Pupuk Kaltim Kembali Raih Peringkat Tertinggi Penerapan Industri Hijau
Pupuk
Kaltim kembali meraih penghargaan Industri Hijau Level 5, sebagai peringkat
tertinggi atas komitmen Perusahaan menerapkan efisiensi sumber daya dan proses produksi
ramah lingkungan.

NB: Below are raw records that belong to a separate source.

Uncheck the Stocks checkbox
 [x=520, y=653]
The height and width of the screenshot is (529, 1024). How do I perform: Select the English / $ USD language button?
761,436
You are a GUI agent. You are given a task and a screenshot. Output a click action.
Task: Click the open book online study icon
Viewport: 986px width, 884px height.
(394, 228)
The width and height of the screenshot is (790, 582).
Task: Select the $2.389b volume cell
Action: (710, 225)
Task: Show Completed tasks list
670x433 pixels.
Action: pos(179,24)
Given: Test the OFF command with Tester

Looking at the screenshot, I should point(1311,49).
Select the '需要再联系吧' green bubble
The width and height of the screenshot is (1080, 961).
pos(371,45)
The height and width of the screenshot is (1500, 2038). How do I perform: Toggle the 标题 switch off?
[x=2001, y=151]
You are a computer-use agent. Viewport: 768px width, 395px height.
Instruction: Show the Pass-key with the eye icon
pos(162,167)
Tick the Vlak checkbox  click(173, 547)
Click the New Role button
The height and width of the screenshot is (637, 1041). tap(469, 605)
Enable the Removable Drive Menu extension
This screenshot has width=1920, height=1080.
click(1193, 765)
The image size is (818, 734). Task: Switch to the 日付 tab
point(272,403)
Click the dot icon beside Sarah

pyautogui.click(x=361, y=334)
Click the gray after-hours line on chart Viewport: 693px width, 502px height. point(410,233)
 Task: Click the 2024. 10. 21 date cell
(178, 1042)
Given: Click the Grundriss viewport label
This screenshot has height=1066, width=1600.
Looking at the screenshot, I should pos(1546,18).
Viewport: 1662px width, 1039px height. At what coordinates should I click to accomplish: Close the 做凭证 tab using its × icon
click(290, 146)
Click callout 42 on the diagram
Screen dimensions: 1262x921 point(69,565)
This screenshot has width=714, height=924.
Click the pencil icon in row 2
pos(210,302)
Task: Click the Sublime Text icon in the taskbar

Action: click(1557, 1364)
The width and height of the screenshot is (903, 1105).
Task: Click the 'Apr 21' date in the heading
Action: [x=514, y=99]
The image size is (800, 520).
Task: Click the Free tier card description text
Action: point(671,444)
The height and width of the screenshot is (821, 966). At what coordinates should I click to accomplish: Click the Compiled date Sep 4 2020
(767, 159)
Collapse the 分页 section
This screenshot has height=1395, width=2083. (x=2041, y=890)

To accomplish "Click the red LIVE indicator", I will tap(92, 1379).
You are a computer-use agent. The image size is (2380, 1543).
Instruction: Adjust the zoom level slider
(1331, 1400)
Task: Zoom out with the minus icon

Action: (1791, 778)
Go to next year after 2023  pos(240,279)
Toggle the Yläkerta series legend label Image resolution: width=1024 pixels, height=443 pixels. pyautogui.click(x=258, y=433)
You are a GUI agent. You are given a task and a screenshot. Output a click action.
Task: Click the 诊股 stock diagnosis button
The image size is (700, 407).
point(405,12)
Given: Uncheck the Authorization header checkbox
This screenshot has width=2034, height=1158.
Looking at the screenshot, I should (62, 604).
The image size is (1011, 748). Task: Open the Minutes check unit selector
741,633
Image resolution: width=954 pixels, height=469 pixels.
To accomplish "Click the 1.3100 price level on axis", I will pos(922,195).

Penghargaan diterima Direktur Produksi Pupuk Kaltim Bagya
Sugihartana, dari Menteri Perindustrian RI Airlangga Hartarto, di Ruang Garuda
Gedung Kementerian Perindustrian RI Jakarta, pada 12 Desember 2018.
Tahun
ini merupakan kedelapan kalinya Pupuk Kaltim meraih penghargaan Industri Hijau
secara berturut sejak 2010 dan merupakan satu dari 87 perusahaan penerima level
5 di Indonesia dari Kementerian Perindustrian. Hal itu melihat konsistensi
pengelolaan lingkungan dari proses produksi Pupuk Kaltim, yang dinilai mampu
menyelaraskan pembangunan industri dengan kelestarian fungsi lingkungan hidup.
Dijelaskan
Bagya, penerapan prinsip industri hijau menjadi komitmen Pupuk Kaltim yang
direalisasikan pada berbagai upaya untuk mencapai tujuan tersebut, di antaranya
efisiensi energi dalam menekan emisi, serta meningkatkan kontribusi pelestarian
lingkungan dan pemberdayaan masyarakat secara menyeluruh. Salah satunya Audit
Sistem Manajemen Energi ISO 50001, bagian roadmap
2017 – 2021 untuk sertifikasi sistem manajemen energi pada seluruh pabrik
secara bergantian setiap tahun. Audit dilaksanakan pada Pabrik 1A Pupuk Kaltim,
setelah sertifikasi Pabrik 3 pada 2017.
Audit
sistem manajemen energi juga merupakan wujud kontribusi aktif Perusahaan dalam
penyelamatan lingkungan melalui peningkatan kinerja energi, meningkatkan daya
saing dengan pengurangan biaya energi, memenuhi persyaratan pelanggan, serta
pemenuhan ketentuan perundang-undangan. “Pupuk Kaltim terus berupaya mengelola
lingkungan secara baik dan konsisten, dengan menyelaraskan pembangunan industri
serta kelestarian fungsi lingkungan hidup, sekaligus memaksimalkan manfaat bagi
masyarakat,” ujar Bagya.
Pupuk Kaltim juga turut menggagas mitigasi emisi Gas
Rumah Kaca (GRK) yang juga dirujuk Kementerian Perindustrian untuk penyusunan
pedoman Monitoring, Reporting dan Verifikasi (MRV), guna
mendorong seluruh industri pupuk di Indonesia melaksanakan aktivitas serupa.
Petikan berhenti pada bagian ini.